(Stored data)
☆ ☆ ☆
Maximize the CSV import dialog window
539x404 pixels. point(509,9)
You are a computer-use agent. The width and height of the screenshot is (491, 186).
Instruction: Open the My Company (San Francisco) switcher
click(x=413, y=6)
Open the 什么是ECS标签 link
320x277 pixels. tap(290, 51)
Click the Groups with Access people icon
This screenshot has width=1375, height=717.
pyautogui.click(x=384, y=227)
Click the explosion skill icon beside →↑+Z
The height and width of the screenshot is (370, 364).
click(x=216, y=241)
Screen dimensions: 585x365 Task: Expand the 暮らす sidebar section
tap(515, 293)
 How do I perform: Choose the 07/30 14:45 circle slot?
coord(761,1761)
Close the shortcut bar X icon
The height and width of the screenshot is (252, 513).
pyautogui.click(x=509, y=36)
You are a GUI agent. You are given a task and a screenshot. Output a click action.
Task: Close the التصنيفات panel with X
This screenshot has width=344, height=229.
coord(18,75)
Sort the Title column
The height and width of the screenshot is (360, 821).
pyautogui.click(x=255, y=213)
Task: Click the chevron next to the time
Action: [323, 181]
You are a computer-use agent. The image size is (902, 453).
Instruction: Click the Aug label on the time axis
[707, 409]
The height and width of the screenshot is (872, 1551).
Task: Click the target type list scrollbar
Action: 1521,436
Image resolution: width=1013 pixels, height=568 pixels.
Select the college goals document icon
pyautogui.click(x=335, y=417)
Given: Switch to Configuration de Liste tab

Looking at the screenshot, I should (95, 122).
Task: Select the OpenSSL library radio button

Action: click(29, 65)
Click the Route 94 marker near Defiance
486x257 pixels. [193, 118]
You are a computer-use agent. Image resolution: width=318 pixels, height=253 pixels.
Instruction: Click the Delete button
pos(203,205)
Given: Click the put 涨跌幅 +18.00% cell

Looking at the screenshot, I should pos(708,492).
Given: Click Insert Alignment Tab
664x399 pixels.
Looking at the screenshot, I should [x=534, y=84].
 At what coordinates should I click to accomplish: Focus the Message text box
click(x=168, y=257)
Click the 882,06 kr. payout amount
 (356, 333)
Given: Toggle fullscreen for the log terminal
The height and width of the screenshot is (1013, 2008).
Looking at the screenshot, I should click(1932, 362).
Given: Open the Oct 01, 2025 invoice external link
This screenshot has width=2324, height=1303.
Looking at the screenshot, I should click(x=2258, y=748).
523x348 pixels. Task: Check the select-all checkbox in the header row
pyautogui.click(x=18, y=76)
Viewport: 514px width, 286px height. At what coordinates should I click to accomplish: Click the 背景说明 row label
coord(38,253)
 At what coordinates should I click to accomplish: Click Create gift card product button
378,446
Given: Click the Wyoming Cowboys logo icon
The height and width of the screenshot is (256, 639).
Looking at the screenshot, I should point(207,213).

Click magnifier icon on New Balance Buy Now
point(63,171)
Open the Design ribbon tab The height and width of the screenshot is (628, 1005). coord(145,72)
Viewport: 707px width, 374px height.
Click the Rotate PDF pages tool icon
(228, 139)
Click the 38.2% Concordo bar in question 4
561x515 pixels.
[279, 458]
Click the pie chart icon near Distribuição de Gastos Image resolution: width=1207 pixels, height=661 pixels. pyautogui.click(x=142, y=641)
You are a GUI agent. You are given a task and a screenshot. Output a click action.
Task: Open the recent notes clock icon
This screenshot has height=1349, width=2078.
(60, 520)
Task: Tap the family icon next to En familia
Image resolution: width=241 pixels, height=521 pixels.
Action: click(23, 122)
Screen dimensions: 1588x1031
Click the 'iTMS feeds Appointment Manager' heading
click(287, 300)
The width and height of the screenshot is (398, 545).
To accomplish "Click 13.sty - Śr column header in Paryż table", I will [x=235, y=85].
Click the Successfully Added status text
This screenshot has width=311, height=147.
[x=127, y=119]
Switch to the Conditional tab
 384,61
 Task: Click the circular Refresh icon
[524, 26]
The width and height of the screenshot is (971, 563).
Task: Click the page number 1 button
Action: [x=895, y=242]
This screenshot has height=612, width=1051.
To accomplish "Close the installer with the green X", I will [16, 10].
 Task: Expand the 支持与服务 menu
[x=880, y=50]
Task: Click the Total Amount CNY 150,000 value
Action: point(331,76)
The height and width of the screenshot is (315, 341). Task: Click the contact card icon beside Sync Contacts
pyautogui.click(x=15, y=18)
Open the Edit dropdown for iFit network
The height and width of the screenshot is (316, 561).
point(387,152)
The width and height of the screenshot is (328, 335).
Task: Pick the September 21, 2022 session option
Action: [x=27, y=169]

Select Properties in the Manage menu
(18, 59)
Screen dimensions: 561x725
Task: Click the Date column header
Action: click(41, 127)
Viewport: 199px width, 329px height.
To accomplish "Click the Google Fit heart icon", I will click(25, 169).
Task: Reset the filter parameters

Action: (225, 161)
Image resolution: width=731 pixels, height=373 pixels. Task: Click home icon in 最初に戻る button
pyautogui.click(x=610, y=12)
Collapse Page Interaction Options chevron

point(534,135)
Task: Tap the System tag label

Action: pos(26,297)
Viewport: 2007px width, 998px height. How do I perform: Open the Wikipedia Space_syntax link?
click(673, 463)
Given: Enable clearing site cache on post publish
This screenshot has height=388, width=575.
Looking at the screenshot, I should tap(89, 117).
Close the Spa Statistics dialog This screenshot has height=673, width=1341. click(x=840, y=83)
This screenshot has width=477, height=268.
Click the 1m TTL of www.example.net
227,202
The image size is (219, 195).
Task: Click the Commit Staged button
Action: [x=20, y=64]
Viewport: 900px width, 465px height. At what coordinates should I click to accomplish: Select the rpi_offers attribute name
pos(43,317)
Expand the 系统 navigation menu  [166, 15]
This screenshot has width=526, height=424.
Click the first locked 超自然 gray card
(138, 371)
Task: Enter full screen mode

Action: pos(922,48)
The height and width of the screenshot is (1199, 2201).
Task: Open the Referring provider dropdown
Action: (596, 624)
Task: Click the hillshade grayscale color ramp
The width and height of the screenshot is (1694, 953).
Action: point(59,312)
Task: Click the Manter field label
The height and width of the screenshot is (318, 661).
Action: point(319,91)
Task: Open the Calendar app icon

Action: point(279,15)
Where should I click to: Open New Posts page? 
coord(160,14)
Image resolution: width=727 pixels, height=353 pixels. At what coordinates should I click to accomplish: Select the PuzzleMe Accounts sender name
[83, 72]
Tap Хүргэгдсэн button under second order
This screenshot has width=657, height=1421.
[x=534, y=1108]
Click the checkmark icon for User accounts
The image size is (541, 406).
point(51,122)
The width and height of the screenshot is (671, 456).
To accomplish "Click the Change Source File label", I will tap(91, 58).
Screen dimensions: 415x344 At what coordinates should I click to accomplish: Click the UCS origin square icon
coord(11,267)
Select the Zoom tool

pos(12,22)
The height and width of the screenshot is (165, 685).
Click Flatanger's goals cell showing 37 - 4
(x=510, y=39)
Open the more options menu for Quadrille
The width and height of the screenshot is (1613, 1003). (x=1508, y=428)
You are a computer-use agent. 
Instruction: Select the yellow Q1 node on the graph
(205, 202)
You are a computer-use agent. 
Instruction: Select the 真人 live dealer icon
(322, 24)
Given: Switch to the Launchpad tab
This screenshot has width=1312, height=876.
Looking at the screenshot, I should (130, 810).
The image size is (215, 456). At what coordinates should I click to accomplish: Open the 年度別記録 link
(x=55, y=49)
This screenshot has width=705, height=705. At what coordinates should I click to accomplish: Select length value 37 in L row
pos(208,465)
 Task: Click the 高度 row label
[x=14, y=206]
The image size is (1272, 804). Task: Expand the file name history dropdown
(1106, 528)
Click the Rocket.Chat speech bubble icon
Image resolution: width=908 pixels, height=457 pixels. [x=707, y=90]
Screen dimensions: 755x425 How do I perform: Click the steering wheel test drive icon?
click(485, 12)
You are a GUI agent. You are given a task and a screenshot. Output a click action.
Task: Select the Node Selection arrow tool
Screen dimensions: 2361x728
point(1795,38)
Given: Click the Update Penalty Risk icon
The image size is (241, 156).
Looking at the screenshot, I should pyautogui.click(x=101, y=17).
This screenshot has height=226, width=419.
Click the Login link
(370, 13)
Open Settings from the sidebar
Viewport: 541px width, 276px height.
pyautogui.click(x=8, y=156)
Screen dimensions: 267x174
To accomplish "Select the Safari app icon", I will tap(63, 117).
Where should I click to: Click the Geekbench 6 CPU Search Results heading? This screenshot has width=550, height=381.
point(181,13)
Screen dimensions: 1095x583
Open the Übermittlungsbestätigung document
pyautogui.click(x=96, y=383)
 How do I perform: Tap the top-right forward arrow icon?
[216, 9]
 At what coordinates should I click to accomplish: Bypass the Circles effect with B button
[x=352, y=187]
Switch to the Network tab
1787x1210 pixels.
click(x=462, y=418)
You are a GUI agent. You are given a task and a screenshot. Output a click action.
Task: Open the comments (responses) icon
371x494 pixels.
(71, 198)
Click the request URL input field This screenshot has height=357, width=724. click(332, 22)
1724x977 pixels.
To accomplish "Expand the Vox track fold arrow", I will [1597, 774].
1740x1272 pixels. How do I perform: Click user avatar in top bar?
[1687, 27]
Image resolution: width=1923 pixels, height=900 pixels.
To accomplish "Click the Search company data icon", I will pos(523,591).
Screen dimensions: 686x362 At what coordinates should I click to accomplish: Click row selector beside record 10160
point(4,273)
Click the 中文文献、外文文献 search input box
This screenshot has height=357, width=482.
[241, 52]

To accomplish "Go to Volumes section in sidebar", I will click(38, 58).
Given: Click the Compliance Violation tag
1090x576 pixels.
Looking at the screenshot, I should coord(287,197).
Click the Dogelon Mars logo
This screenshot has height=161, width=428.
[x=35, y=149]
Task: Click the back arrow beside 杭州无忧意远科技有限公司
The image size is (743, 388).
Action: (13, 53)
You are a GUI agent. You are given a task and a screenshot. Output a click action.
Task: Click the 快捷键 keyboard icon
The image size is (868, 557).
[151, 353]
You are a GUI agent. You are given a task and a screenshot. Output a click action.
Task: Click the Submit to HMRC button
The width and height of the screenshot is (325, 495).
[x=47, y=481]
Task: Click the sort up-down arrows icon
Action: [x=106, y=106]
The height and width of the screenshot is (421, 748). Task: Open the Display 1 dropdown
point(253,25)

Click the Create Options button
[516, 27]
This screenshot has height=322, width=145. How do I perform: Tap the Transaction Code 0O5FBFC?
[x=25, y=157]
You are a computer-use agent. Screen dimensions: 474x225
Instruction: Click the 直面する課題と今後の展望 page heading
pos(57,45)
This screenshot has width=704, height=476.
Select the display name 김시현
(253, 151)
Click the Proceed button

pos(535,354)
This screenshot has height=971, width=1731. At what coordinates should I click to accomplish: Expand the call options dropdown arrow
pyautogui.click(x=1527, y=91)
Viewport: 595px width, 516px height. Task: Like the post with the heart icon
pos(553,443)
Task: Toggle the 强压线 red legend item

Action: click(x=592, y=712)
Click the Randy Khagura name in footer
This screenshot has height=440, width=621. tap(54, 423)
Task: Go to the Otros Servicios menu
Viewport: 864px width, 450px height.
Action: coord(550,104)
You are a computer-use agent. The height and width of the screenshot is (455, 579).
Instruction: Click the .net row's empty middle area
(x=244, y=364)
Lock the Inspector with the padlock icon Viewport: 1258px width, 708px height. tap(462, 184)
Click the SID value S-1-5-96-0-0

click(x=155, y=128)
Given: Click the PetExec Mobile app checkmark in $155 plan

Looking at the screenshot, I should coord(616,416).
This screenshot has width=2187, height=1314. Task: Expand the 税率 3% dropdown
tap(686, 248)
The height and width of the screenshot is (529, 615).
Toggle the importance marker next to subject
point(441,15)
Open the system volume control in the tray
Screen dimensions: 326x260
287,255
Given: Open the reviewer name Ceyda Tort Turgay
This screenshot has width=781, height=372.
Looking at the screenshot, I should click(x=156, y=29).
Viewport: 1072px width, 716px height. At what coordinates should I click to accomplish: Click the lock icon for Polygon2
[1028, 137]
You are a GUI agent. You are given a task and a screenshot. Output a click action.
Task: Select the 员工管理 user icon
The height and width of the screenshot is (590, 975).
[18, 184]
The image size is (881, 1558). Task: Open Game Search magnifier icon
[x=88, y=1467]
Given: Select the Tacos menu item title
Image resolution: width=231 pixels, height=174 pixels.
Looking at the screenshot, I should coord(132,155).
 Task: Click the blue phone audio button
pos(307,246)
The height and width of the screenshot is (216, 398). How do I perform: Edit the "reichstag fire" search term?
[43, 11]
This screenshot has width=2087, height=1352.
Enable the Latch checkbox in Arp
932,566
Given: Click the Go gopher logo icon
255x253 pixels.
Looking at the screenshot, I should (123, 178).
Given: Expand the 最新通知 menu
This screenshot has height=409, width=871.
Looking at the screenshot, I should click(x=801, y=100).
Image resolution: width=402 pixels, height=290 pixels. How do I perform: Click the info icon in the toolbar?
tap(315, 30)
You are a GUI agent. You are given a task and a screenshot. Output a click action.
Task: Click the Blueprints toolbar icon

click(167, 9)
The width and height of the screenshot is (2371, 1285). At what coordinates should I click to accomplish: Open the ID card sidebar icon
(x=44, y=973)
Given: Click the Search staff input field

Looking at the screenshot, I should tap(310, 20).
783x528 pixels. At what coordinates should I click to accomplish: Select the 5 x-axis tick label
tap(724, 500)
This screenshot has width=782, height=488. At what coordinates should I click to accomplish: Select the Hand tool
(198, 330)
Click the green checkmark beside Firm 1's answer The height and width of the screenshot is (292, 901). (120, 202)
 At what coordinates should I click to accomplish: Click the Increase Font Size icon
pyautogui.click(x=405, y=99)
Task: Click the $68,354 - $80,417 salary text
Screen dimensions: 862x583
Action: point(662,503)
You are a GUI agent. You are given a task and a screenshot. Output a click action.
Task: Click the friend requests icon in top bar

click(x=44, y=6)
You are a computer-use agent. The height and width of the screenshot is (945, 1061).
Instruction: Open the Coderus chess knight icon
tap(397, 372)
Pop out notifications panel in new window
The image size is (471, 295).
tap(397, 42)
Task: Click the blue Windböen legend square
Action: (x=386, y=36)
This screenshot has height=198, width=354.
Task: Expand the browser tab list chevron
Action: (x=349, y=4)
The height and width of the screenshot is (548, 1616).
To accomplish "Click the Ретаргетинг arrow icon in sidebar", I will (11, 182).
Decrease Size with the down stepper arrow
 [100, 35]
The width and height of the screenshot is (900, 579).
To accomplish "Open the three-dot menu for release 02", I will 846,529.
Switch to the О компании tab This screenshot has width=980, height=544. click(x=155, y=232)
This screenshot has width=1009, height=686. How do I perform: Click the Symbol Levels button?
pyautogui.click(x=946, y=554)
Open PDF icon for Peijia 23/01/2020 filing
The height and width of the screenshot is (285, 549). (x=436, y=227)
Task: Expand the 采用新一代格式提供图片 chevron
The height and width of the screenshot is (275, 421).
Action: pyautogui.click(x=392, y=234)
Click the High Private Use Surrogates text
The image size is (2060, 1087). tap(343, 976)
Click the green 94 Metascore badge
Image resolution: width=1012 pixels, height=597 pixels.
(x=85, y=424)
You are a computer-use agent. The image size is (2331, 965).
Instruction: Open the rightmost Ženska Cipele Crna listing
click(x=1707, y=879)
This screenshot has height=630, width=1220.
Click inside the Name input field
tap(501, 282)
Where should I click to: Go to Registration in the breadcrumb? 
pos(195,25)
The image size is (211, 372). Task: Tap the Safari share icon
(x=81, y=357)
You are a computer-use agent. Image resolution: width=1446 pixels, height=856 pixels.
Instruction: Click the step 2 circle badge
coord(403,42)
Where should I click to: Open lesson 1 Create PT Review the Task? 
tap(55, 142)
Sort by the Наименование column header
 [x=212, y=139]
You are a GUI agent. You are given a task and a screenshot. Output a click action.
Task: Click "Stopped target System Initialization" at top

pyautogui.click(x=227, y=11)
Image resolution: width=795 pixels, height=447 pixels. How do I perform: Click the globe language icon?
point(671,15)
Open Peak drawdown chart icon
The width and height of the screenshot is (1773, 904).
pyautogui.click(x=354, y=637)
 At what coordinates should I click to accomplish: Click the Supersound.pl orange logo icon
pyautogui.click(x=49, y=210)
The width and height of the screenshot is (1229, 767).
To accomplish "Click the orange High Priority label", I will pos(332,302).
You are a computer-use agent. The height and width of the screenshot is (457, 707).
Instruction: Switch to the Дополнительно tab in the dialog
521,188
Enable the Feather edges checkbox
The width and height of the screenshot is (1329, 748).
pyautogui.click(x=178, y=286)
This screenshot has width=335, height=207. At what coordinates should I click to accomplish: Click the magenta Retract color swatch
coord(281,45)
☆ ☆ ☆
**Stated task**
Reproduce the records verbatim, beginning at the line that contains "Given: Open the reviewer" and ending after the line that contains "tap(724, 500)". Include both of those lines.

**Answer to the problem**
Given: Open the reviewer name Ceyda Tort Turgay
This screenshot has width=781, height=372.
Looking at the screenshot, I should click(x=156, y=29).
Viewport: 1072px width, 716px height. At what coordinates should I click to accomplish: Click the lock icon for Polygon2
[1028, 137]
You are a GUI agent. You are given a task and a screenshot. Output a click action.
Task: Select the 员工管理 user icon
The height and width of the screenshot is (590, 975).
[18, 184]
The image size is (881, 1558). Task: Open Game Search magnifier icon
[x=88, y=1467]
Given: Select the Tacos menu item title
Image resolution: width=231 pixels, height=174 pixels.
Looking at the screenshot, I should coord(132,155).
 Task: Click the blue phone audio button
pos(307,246)
The height and width of the screenshot is (216, 398). How do I perform: Edit the "reichstag fire" search term?
[43, 11]
This screenshot has width=2087, height=1352.
Enable the Latch checkbox in Arp
932,566
Given: Click the Go gopher logo icon
255x253 pixels.
Looking at the screenshot, I should (123, 178).
Given: Expand the 最新通知 menu
This screenshot has height=409, width=871.
Looking at the screenshot, I should click(x=801, y=100).
Image resolution: width=402 pixels, height=290 pixels. How do I perform: Click the info icon in the toolbar?
tap(315, 30)
You are a GUI agent. You are given a task and a screenshot. Output a click action.
Task: Click the Blueprints toolbar icon

click(167, 9)
The width and height of the screenshot is (2371, 1285). At what coordinates should I click to accomplish: Open the ID card sidebar icon
(x=44, y=973)
Given: Click the Search staff input field

Looking at the screenshot, I should tap(310, 20).
783x528 pixels. At what coordinates should I click to accomplish: Select the 5 x-axis tick label
tap(724, 500)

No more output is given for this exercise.